Reproduce the following records verbatim.

# Start of Extracted records

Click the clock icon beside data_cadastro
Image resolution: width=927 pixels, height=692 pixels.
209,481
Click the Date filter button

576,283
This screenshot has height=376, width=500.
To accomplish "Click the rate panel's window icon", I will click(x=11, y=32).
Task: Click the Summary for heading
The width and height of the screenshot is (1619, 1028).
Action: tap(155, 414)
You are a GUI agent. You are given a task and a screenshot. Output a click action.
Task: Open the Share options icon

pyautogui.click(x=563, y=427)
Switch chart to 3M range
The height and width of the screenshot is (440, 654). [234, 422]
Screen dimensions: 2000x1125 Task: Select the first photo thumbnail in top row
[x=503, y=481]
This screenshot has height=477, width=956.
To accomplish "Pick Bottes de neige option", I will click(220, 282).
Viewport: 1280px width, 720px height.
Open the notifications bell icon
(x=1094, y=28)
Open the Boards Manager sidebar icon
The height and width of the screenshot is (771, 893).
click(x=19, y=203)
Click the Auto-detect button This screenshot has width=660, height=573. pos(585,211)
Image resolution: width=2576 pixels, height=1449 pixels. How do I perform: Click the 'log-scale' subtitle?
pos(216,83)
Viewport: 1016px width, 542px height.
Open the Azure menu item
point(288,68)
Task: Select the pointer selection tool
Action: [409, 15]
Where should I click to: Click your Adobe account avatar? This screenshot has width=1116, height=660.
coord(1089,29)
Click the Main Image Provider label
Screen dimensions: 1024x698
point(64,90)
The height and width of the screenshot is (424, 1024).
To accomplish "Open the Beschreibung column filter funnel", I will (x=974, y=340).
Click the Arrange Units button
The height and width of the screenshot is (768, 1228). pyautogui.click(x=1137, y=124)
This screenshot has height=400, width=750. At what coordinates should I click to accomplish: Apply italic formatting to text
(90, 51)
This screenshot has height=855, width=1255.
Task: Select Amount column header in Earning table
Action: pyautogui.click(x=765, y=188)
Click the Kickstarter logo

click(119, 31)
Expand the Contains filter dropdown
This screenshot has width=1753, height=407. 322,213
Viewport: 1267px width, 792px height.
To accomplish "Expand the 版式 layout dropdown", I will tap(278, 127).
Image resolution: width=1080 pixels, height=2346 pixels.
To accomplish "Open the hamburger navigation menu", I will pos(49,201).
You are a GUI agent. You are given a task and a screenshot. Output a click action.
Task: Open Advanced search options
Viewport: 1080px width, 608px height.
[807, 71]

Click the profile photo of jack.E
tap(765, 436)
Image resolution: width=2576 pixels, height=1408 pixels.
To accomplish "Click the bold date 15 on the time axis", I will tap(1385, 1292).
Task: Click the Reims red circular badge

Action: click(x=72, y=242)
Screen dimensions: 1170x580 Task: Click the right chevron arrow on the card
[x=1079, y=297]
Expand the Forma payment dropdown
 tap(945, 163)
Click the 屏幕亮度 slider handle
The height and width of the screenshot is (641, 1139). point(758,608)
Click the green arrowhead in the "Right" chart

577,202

# End of Extracted records

• [Answer]:
Click the clock icon beside data_cadastro
Image resolution: width=927 pixels, height=692 pixels.
209,481
Click the Date filter button

576,283
This screenshot has height=376, width=500.
To accomplish "Click the rate panel's window icon", I will click(x=11, y=32).
Task: Click the Summary for heading
The width and height of the screenshot is (1619, 1028).
Action: tap(155, 414)
You are a GUI agent. You are given a task and a screenshot. Output a click action.
Task: Open the Share options icon

pyautogui.click(x=563, y=427)
Switch chart to 3M range
The height and width of the screenshot is (440, 654). [234, 422]
Screen dimensions: 2000x1125 Task: Select the first photo thumbnail in top row
[x=503, y=481]
This screenshot has height=477, width=956.
To accomplish "Pick Bottes de neige option", I will click(220, 282).
Viewport: 1280px width, 720px height.
Open the notifications bell icon
(x=1094, y=28)
Open the Boards Manager sidebar icon
The height and width of the screenshot is (771, 893).
click(x=19, y=203)
Click the Auto-detect button This screenshot has width=660, height=573. pos(585,211)
Image resolution: width=2576 pixels, height=1449 pixels. How do I perform: Click the 'log-scale' subtitle?
pos(216,83)
Viewport: 1016px width, 542px height.
Open the Azure menu item
point(288,68)
Task: Select the pointer selection tool
Action: [409, 15]
Where should I click to: Click your Adobe account avatar? This screenshot has width=1116, height=660.
coord(1089,29)
Click the Main Image Provider label
Screen dimensions: 1024x698
point(64,90)
The height and width of the screenshot is (424, 1024).
To accomplish "Open the Beschreibung column filter funnel", I will (x=974, y=340).
Click the Arrange Units button
The height and width of the screenshot is (768, 1228). pyautogui.click(x=1137, y=124)
This screenshot has height=400, width=750. At what coordinates should I click to accomplish: Apply italic formatting to text
(90, 51)
This screenshot has height=855, width=1255.
Task: Select Amount column header in Earning table
Action: pyautogui.click(x=765, y=188)
Click the Kickstarter logo

click(119, 31)
Expand the Contains filter dropdown
This screenshot has width=1753, height=407. 322,213
Viewport: 1267px width, 792px height.
To accomplish "Expand the 版式 layout dropdown", I will tap(278, 127).
Image resolution: width=1080 pixels, height=2346 pixels.
To accomplish "Open the hamburger navigation menu", I will pos(49,201).
You are a GUI agent. You are given a task and a screenshot. Output a click action.
Task: Open Advanced search options
Viewport: 1080px width, 608px height.
[807, 71]

Click the profile photo of jack.E
tap(765, 436)
Image resolution: width=2576 pixels, height=1408 pixels.
To accomplish "Click the bold date 15 on the time axis", I will tap(1385, 1292).
Task: Click the Reims red circular badge

Action: click(x=72, y=242)
Screen dimensions: 1170x580 Task: Click the right chevron arrow on the card
[x=1079, y=297]
Expand the Forma payment dropdown
 tap(945, 163)
Click the 屏幕亮度 slider handle
The height and width of the screenshot is (641, 1139). point(758,608)
Click the green arrowhead in the "Right" chart

577,202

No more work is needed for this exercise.